The characteristic findings of EGPA in the chest HRCT, seen in up to 90% of patients, includes bilateral predominantly peripheral subpleural consolidation and airspace opacities. Other findings include bronchial wall thickening and dilation along with peribronchial ground-glass nodules.15 The current patient had characteristic chest HRCT with bilateral predominantly peripheral ground-glass opacities associated with interlobular septal thickening which were migratory.

The Five-Factor Score scale is a widely used prognostic tool for EGPA and consists of five characteristics: age >65 years; (2) renal impairment (proteinuria >1 g/24 h or creatinine > 140 μmol/L); cardiac involvement; (4) severe gastrointestinal symptoms; and (5) central nervous system manifestations. Patients are considered to have a good prognosis if they have a score of zero; they are classified as having a poor prognosis if they score ≥1 point.16 Corticosteroids are classically used for the treatment of patients with a good prognosis, with the addition of immunosuppressive medication, usually cyclophosphamide, for patients with a poor prognosis.
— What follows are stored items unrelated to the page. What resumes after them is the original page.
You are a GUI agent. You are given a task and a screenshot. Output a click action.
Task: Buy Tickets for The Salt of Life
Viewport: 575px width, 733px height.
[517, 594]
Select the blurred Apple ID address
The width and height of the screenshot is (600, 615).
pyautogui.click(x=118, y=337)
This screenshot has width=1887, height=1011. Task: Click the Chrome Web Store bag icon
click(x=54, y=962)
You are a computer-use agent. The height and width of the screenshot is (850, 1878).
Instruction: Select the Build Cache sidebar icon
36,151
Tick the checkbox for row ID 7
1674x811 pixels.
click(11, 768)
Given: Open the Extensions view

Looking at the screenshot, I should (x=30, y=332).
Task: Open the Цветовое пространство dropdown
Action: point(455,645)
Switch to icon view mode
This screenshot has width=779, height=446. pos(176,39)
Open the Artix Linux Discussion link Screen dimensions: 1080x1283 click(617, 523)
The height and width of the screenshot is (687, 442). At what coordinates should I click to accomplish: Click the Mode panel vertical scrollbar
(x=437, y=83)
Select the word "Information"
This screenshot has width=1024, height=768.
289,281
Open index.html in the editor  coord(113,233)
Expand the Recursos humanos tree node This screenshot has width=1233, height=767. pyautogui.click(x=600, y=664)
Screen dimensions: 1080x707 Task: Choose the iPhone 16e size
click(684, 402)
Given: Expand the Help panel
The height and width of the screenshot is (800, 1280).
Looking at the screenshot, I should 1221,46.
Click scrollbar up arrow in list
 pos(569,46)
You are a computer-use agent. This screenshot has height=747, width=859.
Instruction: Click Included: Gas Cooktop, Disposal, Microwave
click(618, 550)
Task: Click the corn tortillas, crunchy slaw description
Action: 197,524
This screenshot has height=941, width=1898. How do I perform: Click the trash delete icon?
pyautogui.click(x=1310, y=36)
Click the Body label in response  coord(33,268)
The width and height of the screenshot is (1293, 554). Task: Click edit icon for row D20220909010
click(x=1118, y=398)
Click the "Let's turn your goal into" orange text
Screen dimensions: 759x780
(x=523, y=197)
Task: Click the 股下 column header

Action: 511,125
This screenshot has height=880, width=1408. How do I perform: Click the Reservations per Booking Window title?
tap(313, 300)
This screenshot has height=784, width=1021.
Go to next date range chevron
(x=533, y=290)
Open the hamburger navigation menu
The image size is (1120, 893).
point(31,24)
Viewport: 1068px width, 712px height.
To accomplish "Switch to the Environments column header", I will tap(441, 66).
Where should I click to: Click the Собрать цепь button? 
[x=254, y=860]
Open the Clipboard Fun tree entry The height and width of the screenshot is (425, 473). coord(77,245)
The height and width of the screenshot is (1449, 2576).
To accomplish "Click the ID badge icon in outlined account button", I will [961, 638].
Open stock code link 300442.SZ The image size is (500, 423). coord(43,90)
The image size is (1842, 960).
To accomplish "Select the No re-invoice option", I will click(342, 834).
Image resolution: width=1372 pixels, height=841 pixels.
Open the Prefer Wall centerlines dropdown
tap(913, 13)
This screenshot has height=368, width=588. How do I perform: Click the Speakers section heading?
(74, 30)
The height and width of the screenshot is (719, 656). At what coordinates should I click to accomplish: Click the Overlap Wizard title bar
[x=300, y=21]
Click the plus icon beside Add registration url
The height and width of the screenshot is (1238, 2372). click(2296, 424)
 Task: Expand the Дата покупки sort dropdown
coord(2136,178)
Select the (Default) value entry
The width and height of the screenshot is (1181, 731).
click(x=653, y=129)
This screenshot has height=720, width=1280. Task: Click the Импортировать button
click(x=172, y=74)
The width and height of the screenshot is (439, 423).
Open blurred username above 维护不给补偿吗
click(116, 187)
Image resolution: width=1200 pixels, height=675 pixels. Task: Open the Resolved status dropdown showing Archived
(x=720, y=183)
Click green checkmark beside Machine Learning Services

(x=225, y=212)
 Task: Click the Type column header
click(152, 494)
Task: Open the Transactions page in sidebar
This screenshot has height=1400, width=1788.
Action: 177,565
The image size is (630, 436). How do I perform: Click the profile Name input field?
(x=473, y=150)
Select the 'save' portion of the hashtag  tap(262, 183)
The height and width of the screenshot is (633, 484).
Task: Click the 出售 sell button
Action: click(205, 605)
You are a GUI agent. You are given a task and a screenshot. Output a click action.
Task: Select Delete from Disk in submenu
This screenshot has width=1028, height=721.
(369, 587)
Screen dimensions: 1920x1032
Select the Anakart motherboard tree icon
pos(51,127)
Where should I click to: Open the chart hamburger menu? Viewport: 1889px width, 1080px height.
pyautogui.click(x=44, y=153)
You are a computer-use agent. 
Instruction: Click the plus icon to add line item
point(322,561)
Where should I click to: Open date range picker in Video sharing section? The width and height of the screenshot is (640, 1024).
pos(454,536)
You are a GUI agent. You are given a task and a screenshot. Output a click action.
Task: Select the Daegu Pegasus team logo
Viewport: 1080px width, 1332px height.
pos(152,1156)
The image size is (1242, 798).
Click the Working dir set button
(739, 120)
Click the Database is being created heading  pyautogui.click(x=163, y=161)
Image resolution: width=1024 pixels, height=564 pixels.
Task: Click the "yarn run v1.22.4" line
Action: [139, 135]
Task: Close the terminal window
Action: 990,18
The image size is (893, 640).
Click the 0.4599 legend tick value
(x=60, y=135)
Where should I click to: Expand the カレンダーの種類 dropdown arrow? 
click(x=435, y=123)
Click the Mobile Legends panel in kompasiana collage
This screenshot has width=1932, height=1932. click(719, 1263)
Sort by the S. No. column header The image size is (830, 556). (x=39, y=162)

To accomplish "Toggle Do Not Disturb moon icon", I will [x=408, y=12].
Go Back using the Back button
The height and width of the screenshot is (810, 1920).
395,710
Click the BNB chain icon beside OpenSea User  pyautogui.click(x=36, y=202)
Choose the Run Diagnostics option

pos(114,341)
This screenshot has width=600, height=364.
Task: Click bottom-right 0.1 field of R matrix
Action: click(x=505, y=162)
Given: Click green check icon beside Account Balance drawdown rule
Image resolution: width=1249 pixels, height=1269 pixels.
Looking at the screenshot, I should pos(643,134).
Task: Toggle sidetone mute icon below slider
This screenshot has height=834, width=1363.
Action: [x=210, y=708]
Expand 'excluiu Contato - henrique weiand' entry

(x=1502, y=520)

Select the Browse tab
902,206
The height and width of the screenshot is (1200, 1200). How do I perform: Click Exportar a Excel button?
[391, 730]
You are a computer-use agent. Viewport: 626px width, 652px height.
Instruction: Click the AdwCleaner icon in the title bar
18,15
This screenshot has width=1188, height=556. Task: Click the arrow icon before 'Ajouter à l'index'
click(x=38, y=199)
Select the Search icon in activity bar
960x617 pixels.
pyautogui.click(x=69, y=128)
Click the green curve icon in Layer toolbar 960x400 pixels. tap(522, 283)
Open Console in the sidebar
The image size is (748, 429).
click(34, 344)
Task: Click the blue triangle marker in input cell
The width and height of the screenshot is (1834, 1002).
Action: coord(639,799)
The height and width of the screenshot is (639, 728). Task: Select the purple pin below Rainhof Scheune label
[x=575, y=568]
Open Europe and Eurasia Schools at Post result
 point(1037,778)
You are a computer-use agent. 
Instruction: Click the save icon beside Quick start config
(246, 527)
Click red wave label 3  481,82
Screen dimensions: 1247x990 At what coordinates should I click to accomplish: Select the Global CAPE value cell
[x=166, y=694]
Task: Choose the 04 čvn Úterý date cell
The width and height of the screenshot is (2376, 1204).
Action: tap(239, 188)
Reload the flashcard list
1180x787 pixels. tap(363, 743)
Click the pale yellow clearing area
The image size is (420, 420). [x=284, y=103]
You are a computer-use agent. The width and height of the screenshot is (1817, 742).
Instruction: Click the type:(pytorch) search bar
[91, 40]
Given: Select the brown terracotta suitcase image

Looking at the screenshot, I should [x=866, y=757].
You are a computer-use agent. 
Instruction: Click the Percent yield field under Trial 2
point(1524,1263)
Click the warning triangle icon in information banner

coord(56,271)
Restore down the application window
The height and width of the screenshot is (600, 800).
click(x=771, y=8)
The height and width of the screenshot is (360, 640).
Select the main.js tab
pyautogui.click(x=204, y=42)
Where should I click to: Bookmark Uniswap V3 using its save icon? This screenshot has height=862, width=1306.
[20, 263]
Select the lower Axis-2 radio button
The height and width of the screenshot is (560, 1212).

The current patient had cardiac involvement and was, therefore, considered to have a poor prognosis.16 Therefore, azathioprine was prescribed in addition to the corticosteroid.

Conclusion

Eosinophilic granulomatosis with polyangiitis is a rare, necrotising vasculitis that has the propensity to involve the heart, leading to increased mortality and morbidity. CMR is a useful tool not only for the assessment of cardiac involvement in EGPA patients but also for stratifying patients according to the risk and guiding their therapy.